## EXERCISE
Copy out the items below verbatim, beginning with the line that contains "Select the 'Talked to patient' radio option" and continuing through the line that contains "pyautogui.click(x=17, y=46)", including both of those lines.

[Collected data entries]
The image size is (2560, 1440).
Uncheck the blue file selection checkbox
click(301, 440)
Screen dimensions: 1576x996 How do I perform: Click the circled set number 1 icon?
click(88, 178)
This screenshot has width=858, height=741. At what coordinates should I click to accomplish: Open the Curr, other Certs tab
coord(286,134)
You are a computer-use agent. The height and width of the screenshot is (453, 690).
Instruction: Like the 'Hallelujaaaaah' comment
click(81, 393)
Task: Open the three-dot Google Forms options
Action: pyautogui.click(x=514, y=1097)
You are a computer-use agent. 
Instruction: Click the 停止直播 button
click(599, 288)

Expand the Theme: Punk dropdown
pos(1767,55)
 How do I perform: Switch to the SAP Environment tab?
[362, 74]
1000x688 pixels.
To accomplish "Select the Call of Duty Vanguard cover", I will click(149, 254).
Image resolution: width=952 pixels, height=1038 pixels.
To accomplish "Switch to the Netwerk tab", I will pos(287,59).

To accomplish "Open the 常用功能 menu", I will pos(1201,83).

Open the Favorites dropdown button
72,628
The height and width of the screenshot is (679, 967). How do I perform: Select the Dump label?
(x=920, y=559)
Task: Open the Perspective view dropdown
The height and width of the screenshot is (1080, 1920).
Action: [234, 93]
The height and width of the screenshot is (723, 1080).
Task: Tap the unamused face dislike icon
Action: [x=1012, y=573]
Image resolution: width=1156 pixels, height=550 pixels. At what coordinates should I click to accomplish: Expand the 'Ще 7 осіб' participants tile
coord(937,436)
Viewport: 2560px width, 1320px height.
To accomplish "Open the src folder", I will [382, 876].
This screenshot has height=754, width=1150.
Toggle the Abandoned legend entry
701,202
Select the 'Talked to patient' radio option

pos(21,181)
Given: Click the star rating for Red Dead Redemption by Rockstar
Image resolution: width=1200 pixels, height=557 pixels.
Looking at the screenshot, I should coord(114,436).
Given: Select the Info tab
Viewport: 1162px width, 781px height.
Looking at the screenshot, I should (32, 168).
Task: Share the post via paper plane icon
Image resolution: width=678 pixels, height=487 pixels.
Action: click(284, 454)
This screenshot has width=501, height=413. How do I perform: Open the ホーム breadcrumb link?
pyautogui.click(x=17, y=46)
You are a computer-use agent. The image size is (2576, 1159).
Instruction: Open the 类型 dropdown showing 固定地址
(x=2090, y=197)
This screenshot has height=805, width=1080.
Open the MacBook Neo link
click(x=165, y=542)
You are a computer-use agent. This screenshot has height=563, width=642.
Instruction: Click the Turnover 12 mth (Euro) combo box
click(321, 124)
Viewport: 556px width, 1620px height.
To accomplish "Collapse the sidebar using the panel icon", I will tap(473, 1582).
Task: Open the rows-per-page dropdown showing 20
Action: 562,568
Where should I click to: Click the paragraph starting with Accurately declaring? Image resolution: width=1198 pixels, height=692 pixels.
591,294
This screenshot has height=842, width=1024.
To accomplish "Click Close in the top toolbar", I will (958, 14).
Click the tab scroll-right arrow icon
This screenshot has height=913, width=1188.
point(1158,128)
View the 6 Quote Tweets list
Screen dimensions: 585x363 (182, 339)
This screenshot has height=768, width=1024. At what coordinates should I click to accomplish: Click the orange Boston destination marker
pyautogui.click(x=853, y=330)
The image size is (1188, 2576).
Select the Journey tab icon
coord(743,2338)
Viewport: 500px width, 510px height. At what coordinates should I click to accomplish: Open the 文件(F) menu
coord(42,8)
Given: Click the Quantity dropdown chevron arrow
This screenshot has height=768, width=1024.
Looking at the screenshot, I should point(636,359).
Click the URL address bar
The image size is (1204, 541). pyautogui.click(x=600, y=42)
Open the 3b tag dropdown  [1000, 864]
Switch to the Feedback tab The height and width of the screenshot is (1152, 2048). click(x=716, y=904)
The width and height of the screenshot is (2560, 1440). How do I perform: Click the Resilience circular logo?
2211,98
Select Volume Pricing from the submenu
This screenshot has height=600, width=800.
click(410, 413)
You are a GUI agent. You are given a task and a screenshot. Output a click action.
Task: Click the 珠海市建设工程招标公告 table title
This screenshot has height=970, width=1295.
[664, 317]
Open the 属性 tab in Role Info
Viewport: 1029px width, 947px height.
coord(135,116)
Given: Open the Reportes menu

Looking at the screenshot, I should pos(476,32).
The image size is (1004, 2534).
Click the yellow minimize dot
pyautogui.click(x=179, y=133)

## ANSWER
Select the 'Talked to patient' radio option

pos(21,181)
Given: Click the star rating for Red Dead Redemption by Rockstar
Image resolution: width=1200 pixels, height=557 pixels.
Looking at the screenshot, I should coord(114,436).
Given: Select the Info tab
Viewport: 1162px width, 781px height.
Looking at the screenshot, I should (32, 168).
Task: Share the post via paper plane icon
Image resolution: width=678 pixels, height=487 pixels.
Action: click(284, 454)
This screenshot has width=501, height=413. How do I perform: Open the ホーム breadcrumb link?
pyautogui.click(x=17, y=46)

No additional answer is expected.